Let curriculum be to trust your own better judgment, to search your feelings,[10] yet to grant with humility that more may exist than meets the eye. Let discretion be a “tutor,” yet while you let it, also think before you act – and think during and after, too – because “… the purpose of playing… was and is, to hold… the mirror up to nature” (3.2.17-23). Whether this amounts to something esoteric or spiritual is down to the beholder,[11] yet if that is true for any one of us, it must be true for all of us. Each one of us is finite and individual, and curriculum is composite, a sum greater than the whole of its parts, as in all of us, transcending time and space. As a force of faith, curriculum is vast indeed.

* STORED DATA:
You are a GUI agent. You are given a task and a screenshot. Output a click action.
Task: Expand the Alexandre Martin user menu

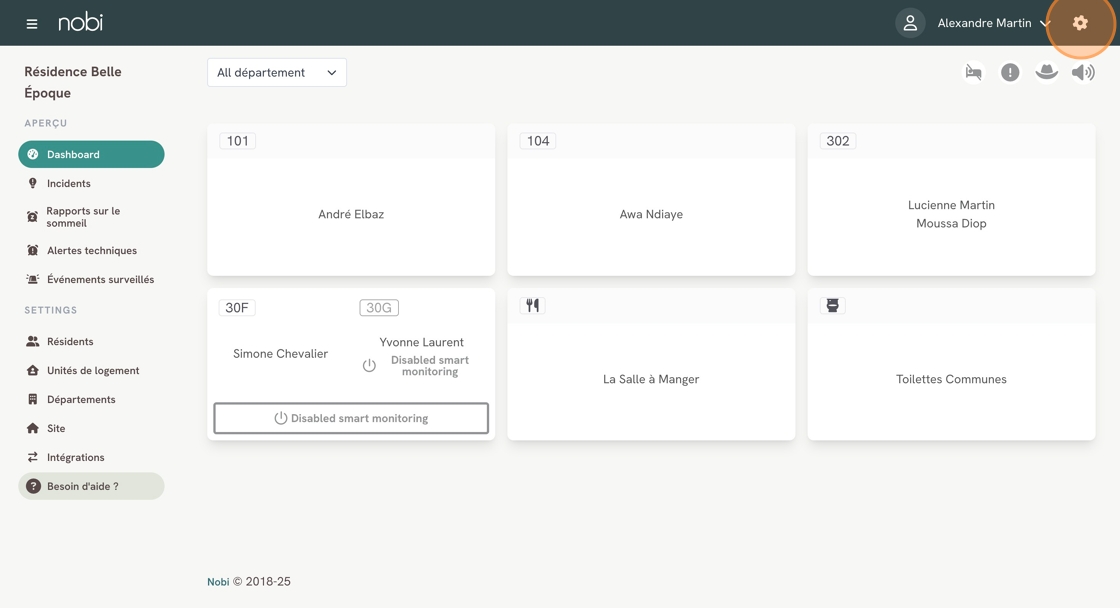click(x=993, y=23)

* WHAT IS EXPECTED:
Render this sentence from the curriculum passage in Spanish: "As a force of faith, curriculum is vast indeed."

* EXERCISE ANSWER:
Como fuerza de fe, el currículo es, en efecto, inmenso.